The recent native title determination of Griffiths v Northern Territory is the first judgement to put a monetary value on native title rights. This article considers the important points of Mansfield J’s approach, and some of the potential consequences that may flow from the decision.
The value of ‘native title’ rights is a contentious issue for those developing agricultural, infrastructure and resources projects in Australia. Whilst native title rights have been formally recognised for 25 years, there has been little guidance as to the value, or compensation payable, for acts which extinguish or otherwise impact on native title rights. Some light is shed by a recent Federal Court decision involving the small township of Timber Creek in the Northern Territory. Timber Creek is situated between Katherine and Kunanurra in the north-western section of the Northern Territory.
Compensation was claimed for acts attributable to the Northern Territory which had occurred after 31 October 1975.1
It was determined that compensation was payable in three parts:
In determining economic loss, Mansfield J took the view that the freehold value was an appropriate starting point, as the upper limit.2
Various submissions were made as to the calculation of the appropriate proportion of the freehold value which should be applied given that the native title holders did not hold exclusive possession (which might be seen as equivalent to freehold rights). In the result, Mansfield J determined that the appropriate proportion should be 80% of the relevant freehold value. The Court noted that this was an ‘intuitive decision’ focused on a comparison of the bundle of native title rights held as compared to rights which might include exclusive possession. That is, whilst the native title rights held did not allow exclusive possession, the bundle of rights held were sufficiently extensive that on a factual consideration those rights were close to the rights which might be seen to equate to freehold rights.
The Court turned to the more difficult task of determining the compensation payable for impacts of extinguishing acts on the spiritual, cultural and social connection which native title holders have with relevant land.3 With little precedent for guidance, the Court noted this was a complex and, also, intuitive process. It was considered appropriate to adopt the term ‘solatium’ to describe this compensation component. A number of relevant matters were noted including:
Having considered the relevant facts in some detail, and their particular impacts on spiritual connection with country, Mansfield J determined that $1.3 million would be an appropriate amount of compensation.
It should be remembered that a determination of native title had already been found in 2014.4
This judgement, being essentially the first determination of the monetary value of native title rights, is a helpful guide for those involved in agricultural, infrastructure and resources projects, but should not be seen as providing any set formula, test or rule for determining the value of native title rights. Both the decision as to economic loss and the decision as to solatium were ‘intuitive’; so subjective in nature. Clearly, each case will have to be determined on a close examination of relevant facts.

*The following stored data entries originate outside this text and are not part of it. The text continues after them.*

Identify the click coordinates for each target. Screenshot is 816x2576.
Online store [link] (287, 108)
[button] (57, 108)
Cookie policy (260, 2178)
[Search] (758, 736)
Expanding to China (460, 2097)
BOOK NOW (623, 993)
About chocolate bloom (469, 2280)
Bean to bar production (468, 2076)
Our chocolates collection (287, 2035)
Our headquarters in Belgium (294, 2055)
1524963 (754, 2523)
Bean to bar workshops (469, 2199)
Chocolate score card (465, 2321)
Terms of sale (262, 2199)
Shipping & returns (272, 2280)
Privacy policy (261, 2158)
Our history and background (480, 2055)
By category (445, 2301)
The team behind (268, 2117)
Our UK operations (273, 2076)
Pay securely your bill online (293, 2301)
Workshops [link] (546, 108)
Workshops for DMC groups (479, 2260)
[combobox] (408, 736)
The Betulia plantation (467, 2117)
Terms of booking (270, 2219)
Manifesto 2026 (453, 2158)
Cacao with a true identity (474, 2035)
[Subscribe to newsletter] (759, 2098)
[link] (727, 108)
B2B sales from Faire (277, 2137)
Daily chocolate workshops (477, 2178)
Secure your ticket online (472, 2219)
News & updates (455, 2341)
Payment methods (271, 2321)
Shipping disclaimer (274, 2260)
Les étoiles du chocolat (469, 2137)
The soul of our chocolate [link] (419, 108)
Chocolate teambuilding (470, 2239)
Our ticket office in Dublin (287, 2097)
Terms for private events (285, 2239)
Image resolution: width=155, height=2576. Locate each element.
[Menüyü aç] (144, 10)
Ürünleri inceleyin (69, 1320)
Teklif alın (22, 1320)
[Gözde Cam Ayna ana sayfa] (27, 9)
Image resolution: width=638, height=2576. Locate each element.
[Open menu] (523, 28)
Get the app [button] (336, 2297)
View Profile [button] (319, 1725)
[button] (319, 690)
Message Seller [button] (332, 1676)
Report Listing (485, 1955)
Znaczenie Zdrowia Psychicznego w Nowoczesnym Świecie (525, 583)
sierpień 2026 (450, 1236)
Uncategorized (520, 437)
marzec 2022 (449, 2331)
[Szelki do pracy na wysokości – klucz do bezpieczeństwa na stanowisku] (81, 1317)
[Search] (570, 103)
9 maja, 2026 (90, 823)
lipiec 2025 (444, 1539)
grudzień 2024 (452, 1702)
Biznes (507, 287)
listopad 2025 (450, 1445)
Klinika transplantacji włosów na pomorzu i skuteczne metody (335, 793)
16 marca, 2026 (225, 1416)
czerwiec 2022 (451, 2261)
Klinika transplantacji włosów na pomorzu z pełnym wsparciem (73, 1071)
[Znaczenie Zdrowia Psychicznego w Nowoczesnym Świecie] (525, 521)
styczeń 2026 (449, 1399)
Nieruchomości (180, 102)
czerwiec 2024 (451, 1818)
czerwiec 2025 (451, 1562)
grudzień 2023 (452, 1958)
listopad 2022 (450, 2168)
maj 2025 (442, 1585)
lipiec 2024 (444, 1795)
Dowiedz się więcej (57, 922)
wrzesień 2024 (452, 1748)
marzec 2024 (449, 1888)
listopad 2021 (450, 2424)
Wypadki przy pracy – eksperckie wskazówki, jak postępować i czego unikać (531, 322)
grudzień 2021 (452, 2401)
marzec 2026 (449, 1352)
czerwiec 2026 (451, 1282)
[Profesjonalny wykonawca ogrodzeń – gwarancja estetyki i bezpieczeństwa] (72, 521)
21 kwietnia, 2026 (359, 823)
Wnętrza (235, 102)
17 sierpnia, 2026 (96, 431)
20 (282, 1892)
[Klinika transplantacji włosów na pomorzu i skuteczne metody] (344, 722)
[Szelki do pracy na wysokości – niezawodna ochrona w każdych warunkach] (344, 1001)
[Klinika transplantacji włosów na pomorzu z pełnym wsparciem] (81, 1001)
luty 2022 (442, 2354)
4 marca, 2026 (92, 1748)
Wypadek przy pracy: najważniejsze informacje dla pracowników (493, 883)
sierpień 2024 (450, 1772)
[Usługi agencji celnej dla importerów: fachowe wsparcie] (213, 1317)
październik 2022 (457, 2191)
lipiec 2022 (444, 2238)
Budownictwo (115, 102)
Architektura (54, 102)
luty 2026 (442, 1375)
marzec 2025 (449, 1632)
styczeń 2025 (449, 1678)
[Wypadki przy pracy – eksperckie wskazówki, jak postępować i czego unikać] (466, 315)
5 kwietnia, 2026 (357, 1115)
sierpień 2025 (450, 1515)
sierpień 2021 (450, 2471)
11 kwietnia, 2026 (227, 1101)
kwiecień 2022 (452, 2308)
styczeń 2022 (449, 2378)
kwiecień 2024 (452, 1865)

As the case confirms, the primary liability for compensation rests with the relevant Government which has made the relevant extinguishing act. This liability may have been passed on to land holders or to holders of pastoral or resources leases under arrangements made at the time of grant or may become an issue on renewal (for example). There has also been some suggestion that the States may adopt other means to pass on any liability.5 Those holding relevant interests or investing in or financing, projects, particularly in rural Australia, should be aware of the potential risk of Governments seeking to pass on compensation liability.
Importantly, it is very clear that the amount of $3.3 million determined by Mansfield J should not be seen as reflecting a “value per square kilometre” figure. Rather, the decision reflects some very general guidelines for determining value based on the factual scenario and a subjective assessment.6
1 The commencement of the Racial Discrimination Act 1975 (RDA). It being accepted for this and previous decisions that no compensation was payable for acts before that date. 2 Having regard in particular to s51A of the Native Title Act (NTA). 3 All parties accept that ‘non-economic’ compensation should be paid. 4 Griffiths v Northern Territory of Australia [2014] FCA 256. It was accepted that any compensation ruling will be dependent on such a finding. 5 See http://www.afr.com/news/politics/miners-to-help-pay-for-native-title-compensation-claims-20160825-gr0n7m 6 The Court also referred to the Lands Acquisition Act (NT), which itself provides guidelines on cost awards. To the extent this legislation and similar legislation in other States may be relevant, that legislation may also have to be considered.